# Collection entries
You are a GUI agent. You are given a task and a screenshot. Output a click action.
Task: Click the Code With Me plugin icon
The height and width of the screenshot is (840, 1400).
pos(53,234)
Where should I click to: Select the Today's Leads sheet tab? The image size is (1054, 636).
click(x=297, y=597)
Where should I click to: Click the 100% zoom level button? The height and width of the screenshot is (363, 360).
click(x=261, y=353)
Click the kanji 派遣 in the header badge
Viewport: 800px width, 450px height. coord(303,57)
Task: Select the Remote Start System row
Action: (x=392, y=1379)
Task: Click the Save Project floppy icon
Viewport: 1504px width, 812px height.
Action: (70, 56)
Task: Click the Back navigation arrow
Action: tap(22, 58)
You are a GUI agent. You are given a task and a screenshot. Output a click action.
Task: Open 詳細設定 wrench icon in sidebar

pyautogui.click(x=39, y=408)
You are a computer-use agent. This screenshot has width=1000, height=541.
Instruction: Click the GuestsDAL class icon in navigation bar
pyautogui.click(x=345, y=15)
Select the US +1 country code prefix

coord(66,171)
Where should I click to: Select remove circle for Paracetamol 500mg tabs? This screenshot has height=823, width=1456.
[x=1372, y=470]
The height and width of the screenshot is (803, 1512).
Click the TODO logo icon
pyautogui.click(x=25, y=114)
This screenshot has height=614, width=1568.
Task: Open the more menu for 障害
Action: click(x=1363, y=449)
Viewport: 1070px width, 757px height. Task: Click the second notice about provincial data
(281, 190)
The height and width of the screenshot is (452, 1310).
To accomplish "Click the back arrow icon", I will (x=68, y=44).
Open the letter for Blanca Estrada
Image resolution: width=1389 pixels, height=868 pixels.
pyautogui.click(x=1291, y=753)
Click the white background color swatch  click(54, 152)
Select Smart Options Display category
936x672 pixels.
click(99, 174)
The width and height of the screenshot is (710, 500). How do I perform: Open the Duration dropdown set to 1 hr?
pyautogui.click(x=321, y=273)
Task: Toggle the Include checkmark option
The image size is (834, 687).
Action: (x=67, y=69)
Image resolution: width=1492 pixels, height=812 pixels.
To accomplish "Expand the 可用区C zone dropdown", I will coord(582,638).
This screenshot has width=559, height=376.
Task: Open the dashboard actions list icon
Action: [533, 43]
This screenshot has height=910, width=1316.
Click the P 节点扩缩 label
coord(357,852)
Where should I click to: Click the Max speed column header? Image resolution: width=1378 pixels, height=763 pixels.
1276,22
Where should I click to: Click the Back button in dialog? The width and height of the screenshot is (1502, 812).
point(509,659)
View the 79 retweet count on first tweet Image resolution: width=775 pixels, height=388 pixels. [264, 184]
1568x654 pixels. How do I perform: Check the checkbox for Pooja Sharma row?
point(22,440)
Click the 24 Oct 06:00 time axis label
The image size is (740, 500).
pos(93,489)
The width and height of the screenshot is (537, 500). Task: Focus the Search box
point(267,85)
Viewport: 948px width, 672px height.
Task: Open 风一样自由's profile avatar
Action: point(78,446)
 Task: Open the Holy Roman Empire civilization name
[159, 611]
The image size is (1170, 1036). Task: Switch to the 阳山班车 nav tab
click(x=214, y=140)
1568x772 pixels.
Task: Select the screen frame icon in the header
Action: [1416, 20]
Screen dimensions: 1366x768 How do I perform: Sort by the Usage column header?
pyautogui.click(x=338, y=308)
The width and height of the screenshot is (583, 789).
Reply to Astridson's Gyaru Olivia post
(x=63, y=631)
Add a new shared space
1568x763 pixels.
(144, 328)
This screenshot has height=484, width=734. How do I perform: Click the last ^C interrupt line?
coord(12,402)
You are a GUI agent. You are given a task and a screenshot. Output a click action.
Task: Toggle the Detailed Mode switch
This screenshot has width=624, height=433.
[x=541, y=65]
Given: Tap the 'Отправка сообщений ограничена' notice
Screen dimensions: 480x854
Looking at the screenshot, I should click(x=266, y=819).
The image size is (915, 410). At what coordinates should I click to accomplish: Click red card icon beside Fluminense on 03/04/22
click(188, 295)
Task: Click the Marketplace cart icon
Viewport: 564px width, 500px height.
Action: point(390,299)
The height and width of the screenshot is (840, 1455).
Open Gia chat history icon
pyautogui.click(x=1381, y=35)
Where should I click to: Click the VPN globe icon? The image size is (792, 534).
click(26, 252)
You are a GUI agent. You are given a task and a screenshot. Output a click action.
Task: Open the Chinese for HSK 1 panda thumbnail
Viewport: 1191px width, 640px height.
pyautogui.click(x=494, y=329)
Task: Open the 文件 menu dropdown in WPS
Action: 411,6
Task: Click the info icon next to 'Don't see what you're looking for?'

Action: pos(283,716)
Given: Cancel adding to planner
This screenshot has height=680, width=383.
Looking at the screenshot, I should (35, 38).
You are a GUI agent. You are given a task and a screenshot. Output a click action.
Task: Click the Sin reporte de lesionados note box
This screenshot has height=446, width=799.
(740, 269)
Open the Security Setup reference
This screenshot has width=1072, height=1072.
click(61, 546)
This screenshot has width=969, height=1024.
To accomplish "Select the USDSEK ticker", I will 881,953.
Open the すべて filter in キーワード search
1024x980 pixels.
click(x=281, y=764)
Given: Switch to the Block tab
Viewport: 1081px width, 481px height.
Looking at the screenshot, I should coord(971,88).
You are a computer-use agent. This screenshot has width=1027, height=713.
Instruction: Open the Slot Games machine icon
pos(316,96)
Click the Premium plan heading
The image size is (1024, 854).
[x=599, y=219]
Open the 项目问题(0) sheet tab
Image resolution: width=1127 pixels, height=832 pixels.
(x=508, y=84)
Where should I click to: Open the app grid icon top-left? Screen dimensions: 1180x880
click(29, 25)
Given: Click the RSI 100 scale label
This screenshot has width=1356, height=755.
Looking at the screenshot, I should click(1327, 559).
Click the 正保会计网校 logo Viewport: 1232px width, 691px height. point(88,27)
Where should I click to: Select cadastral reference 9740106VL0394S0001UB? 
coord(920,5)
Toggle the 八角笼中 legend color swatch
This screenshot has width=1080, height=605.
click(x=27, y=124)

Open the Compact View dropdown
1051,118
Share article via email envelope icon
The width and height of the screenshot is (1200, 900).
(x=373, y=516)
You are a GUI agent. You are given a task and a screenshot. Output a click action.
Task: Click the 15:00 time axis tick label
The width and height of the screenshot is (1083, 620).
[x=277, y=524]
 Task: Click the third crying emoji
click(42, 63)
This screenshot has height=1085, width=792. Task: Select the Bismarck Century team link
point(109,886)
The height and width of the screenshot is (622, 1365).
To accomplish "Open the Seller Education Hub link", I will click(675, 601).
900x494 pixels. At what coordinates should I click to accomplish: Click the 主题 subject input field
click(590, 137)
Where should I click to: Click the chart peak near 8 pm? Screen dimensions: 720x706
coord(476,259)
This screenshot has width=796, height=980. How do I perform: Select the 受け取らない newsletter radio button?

# Exercise
When the line with "Task: Click the info" is reached in the data above, begin copying, and stop after the line with "Open the Security Setup reference"; copy each line exactly, both ends included.

# Response below
Task: Click the info icon next to 'Don't see what you're looking for?'

Action: pos(283,716)
Given: Cancel adding to planner
This screenshot has height=680, width=383.
Looking at the screenshot, I should (35, 38).
You are a GUI agent. You are given a task and a screenshot. Output a click action.
Task: Click the Sin reporte de lesionados note box
This screenshot has height=446, width=799.
(740, 269)
Open the Security Setup reference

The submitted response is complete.